The study was done to evaluate the anatomical and functional outcomes of autologous contralateral penetrating keratoplasty.

Thirty-one eyes of 31 patients of which there were 19 men, with a mean age of 52±18 years (range 15–81 years) were studied during a mean follow-up of 11.3 years. At 12 months postoperatively, all the recipient eyes showed a transparent cornea, but 23% showed functional failure. At the final follow up, 16 recipient eyes showed anatomical and functional success.

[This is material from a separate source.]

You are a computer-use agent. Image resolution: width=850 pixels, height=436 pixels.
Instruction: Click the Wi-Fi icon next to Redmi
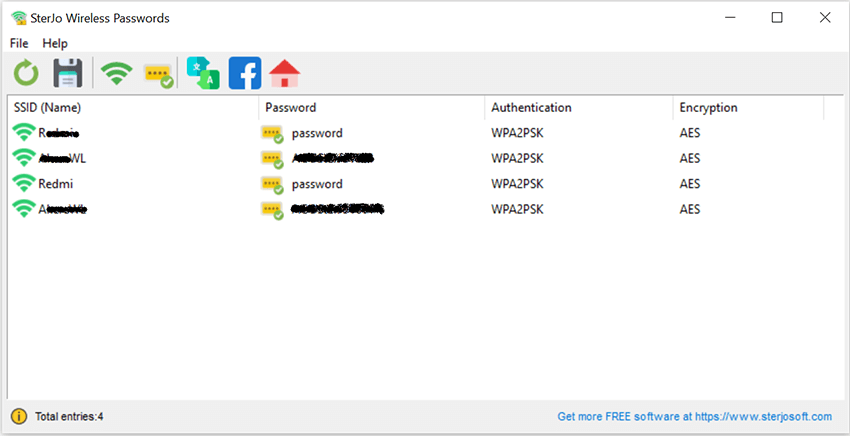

74% showed a clear cornea and 68% reached a better BCVA when compared with preoperative measurements. Nevertheless, 42% displayed functional failure. The cumulative probabilities for anatomical success were 100%, 72% and 48% and 77%, 59% and 29% for functional success at 1, 10 and 40 years, respectively. The most common risk factor for failure was progression of previous glaucoma in 50% of the anatomical failures and in 77% of the functional failures.

The study concluded that autokeratoplasty could be a successful long-term option in patients having one eye with a clear cornea but with irreversible visual dysfunction and the contralateral eye having favourable visual potential limited only by a completely opacified cornea. Progression of previous glaucoma was the most important risk factor for long-term corneal decompensation and visual functional failure in the sample.